WHAT THE EXERCISE ASKS
Please render the rows starting at the line containing "Image resolution: width=1021" and ending at the line containing "will [18, 241].", both included, as a JSON list of strings with one string per line and blank lines left out.
====== LISTED ENTRIES ======
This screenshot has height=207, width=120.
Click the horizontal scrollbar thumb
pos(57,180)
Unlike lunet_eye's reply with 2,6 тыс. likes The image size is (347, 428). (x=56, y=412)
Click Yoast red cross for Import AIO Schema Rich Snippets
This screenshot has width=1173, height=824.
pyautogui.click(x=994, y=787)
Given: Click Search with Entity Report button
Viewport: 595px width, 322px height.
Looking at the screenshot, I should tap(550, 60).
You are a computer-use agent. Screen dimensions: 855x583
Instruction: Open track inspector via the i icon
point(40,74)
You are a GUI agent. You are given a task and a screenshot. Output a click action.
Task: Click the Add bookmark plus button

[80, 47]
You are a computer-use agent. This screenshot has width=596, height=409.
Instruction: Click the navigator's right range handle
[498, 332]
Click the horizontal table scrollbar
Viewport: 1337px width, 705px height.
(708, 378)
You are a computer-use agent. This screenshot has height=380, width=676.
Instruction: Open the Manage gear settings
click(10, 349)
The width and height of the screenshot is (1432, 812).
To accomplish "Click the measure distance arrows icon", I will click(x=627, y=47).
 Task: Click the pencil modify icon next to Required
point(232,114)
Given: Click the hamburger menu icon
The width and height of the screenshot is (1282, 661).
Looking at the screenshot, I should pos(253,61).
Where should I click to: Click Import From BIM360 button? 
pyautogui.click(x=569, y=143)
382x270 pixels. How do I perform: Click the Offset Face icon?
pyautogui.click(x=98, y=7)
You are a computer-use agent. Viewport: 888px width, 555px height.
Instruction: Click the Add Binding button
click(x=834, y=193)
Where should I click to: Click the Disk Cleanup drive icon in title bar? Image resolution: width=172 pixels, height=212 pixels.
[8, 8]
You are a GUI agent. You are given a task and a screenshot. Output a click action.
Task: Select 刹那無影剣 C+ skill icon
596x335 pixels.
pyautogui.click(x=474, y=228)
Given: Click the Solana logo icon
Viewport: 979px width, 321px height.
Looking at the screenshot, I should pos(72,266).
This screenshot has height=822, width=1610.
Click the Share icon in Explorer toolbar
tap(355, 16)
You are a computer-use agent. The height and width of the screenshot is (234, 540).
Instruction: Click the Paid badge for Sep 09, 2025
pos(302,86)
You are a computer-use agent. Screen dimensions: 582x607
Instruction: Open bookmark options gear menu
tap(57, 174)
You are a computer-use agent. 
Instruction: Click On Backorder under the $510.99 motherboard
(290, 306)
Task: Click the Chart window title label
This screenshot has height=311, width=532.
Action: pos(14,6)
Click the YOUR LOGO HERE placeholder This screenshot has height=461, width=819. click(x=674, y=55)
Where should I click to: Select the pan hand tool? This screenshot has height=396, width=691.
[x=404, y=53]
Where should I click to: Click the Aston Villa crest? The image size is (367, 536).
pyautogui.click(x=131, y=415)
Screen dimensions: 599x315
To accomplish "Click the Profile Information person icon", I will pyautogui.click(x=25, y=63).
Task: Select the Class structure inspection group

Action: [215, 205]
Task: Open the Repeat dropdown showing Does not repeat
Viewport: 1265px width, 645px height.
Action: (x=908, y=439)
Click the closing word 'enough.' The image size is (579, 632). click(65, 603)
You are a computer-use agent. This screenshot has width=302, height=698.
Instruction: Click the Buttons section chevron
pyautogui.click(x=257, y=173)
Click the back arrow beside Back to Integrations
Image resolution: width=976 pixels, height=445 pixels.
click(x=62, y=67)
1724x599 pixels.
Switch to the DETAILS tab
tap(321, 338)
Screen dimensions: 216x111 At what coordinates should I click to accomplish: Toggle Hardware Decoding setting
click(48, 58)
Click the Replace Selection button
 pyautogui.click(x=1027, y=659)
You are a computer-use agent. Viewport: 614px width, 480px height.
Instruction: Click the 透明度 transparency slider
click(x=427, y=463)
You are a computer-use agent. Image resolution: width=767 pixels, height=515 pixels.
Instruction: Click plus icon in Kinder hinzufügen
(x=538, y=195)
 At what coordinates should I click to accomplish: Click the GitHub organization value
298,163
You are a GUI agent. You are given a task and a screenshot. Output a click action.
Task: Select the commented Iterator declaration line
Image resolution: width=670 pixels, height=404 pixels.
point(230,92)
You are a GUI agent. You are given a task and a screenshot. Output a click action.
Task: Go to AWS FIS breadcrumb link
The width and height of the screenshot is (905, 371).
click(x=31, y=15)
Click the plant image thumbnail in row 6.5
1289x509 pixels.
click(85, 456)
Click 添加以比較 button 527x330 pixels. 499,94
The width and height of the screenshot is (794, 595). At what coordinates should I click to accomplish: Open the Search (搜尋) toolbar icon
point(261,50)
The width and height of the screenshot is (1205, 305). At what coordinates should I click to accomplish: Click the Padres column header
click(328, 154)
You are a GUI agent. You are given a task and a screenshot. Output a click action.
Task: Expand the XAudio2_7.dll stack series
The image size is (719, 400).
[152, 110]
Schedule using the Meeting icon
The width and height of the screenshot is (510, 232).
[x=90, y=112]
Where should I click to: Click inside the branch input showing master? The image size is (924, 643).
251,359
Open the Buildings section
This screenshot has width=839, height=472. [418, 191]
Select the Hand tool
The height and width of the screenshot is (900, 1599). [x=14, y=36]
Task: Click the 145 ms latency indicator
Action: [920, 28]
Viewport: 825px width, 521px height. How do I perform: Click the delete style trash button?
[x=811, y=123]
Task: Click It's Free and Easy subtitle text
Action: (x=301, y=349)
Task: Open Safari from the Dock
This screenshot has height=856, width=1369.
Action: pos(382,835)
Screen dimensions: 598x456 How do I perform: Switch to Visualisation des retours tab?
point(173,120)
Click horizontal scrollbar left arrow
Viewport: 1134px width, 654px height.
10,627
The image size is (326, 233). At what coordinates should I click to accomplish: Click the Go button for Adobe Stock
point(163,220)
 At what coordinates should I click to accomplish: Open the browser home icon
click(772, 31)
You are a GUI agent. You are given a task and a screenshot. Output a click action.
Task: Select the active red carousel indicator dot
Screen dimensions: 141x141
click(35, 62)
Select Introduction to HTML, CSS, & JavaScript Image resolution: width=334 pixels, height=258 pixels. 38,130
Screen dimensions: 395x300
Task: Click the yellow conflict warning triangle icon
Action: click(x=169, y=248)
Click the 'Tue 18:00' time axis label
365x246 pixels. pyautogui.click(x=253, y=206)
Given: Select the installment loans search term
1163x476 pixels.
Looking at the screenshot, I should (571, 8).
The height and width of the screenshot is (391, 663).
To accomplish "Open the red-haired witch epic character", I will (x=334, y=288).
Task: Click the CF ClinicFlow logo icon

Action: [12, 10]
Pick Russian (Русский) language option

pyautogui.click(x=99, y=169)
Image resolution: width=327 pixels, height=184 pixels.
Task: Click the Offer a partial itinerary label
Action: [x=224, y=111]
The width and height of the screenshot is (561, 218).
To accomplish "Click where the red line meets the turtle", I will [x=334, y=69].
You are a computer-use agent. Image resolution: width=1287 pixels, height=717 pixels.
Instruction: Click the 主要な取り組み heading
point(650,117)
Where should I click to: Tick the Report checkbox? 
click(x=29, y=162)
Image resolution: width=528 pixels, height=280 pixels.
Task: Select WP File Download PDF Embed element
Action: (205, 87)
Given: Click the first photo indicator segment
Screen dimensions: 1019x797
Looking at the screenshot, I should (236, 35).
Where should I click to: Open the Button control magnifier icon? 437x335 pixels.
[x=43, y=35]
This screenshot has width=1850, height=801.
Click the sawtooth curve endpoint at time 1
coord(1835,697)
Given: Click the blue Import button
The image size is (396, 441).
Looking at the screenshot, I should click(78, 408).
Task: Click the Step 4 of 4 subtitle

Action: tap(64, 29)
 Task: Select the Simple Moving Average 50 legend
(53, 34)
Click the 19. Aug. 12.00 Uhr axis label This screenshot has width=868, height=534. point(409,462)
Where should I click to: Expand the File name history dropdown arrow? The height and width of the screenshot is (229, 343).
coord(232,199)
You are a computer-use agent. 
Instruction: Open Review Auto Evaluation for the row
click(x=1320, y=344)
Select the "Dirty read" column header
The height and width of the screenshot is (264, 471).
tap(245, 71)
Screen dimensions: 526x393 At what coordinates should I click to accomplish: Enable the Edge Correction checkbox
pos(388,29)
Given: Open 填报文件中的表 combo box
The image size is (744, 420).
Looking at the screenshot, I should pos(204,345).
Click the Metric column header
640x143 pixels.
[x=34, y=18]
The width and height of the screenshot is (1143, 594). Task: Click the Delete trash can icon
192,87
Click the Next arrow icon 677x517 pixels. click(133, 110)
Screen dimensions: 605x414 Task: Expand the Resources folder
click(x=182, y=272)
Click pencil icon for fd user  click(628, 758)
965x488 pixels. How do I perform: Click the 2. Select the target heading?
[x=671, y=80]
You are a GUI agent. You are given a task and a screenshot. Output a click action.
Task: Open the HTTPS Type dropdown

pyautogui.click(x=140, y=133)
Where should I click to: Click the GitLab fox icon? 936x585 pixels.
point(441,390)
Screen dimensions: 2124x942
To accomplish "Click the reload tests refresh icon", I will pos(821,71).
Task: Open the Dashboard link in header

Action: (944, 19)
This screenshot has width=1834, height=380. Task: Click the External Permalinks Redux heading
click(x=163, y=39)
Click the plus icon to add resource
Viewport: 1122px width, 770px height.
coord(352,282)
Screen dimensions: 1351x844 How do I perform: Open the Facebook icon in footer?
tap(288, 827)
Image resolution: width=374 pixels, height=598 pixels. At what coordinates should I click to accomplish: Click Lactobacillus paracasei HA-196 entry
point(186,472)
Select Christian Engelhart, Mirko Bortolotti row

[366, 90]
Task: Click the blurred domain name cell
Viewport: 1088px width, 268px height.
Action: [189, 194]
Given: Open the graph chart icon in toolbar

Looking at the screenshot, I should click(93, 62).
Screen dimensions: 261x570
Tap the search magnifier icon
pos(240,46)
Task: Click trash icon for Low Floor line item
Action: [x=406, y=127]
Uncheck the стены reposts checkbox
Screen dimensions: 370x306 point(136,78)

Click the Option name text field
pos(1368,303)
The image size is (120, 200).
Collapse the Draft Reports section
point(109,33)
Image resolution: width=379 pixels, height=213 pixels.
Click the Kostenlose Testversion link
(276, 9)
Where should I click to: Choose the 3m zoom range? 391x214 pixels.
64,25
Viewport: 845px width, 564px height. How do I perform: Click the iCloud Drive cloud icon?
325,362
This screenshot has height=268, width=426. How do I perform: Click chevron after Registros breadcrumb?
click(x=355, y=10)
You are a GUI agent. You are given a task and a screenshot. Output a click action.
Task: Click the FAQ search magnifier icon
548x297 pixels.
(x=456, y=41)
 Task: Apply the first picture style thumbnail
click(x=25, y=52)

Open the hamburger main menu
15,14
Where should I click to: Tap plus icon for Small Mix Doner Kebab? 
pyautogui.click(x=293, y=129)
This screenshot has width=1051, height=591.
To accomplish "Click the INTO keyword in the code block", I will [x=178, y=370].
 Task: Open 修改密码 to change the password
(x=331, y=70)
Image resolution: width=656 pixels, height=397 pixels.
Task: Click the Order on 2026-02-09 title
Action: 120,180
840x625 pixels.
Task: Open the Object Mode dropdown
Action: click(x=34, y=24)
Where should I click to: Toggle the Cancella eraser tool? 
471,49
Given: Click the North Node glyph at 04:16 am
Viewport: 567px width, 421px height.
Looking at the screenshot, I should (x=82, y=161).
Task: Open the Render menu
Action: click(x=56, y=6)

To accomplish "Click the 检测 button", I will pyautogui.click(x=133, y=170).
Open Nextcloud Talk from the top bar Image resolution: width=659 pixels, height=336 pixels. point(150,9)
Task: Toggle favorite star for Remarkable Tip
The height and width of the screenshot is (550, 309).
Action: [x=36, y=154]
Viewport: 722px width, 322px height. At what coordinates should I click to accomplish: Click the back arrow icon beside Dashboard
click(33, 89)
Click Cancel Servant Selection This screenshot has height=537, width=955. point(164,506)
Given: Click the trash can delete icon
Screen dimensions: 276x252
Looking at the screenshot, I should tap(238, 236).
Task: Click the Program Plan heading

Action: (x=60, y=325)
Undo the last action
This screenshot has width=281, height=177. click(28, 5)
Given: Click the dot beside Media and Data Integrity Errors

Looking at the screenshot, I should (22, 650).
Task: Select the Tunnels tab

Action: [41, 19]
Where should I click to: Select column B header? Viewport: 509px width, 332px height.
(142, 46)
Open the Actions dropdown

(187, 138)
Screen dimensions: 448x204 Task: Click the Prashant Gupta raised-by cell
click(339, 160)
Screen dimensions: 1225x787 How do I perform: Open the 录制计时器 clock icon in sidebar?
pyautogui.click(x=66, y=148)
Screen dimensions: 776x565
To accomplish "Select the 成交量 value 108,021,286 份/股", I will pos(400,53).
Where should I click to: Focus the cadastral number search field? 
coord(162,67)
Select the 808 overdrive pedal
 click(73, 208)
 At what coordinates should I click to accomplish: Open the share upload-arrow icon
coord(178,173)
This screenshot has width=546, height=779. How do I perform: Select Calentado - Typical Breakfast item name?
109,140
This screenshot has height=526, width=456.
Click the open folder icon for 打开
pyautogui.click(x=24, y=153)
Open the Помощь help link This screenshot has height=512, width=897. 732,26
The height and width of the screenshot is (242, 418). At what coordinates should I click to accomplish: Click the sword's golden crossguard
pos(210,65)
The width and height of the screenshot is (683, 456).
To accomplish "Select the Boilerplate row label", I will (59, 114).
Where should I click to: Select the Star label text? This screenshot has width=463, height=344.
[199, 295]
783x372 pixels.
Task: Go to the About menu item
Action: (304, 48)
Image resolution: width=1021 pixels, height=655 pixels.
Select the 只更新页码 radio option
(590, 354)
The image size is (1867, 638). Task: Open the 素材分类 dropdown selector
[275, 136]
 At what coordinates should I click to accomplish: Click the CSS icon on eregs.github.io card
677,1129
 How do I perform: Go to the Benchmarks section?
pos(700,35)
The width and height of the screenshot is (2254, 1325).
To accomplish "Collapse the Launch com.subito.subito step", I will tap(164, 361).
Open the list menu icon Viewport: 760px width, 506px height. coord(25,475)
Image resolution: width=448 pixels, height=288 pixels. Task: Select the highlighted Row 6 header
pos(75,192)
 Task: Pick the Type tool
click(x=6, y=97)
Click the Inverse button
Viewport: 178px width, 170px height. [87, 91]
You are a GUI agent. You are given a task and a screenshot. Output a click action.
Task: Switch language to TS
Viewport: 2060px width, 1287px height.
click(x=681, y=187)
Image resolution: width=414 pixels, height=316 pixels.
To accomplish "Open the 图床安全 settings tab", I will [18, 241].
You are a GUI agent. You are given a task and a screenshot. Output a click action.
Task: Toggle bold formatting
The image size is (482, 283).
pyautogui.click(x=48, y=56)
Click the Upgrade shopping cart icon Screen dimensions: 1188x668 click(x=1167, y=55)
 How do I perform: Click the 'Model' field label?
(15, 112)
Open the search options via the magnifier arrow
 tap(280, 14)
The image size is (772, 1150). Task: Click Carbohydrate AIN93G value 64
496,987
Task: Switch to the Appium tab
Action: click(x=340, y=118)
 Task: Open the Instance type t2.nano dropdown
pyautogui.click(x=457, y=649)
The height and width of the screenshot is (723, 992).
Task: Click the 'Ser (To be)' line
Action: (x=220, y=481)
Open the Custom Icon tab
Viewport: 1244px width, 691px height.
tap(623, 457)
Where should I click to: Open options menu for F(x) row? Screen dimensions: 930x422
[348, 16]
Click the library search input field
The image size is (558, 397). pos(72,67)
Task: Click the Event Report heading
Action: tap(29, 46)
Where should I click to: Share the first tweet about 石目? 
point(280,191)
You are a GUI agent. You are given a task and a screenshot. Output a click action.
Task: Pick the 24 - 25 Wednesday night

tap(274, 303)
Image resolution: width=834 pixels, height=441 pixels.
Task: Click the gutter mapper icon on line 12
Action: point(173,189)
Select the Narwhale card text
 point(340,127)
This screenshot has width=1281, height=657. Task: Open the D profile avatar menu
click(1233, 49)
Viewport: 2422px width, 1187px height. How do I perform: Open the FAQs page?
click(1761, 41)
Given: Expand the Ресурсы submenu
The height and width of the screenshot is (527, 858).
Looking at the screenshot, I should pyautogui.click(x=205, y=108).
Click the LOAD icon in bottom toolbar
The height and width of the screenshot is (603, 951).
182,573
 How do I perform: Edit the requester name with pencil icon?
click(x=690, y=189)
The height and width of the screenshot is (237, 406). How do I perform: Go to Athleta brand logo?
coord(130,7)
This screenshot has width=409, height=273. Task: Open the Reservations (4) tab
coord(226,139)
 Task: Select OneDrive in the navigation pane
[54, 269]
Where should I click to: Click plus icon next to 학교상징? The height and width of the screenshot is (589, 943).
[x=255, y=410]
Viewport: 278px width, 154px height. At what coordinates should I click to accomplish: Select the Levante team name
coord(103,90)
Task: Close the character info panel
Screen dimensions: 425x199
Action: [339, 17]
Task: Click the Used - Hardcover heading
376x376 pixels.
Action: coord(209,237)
======
FULL OUTPUT
[
  "Image resolution: width=1021 pixels, height=655 pixels.",
  "Select the 只更新页码 radio option",
  "(590, 354)",
  "The image size is (1867, 638). Task: Open the 素材分类 dropdown selector",
  "[275, 136]",
  " At what coordinates should I click to accomplish: Click the CSS icon on eregs.github.io card",
  "677,1129",
  " How do I perform: Go to the Benchmarks section?",
  "pos(700,35)",
  "The width and height of the screenshot is (2254, 1325).",
  "To accomplish \"Collapse the Launch com.subito.subito step\", I will tap(164, 361).",
  "Open the list menu icon Viewport: 760px width, 506px height. coord(25,475)",
  "Image resolution: width=448 pixels, height=288 pixels. Task: Select the highlighted Row 6 header",
  "pos(75,192)",
  " Task: Pick the Type tool",
  "click(x=6, y=97)",
  "Click the Inverse button",
  "Viewport: 178px width, 170px height. [87, 91]",
  "You are a GUI agent. You are given a task and a screenshot. Output a click action.",
  "Task: Switch language to TS",
  "Viewport: 2060px width, 1287px height.",
  "click(x=681, y=187)",
  "Image resolution: width=414 pixels, height=316 pixels.",
  "To accomplish \"Open the 图床安全 settings tab\", I will [18, 241]."
]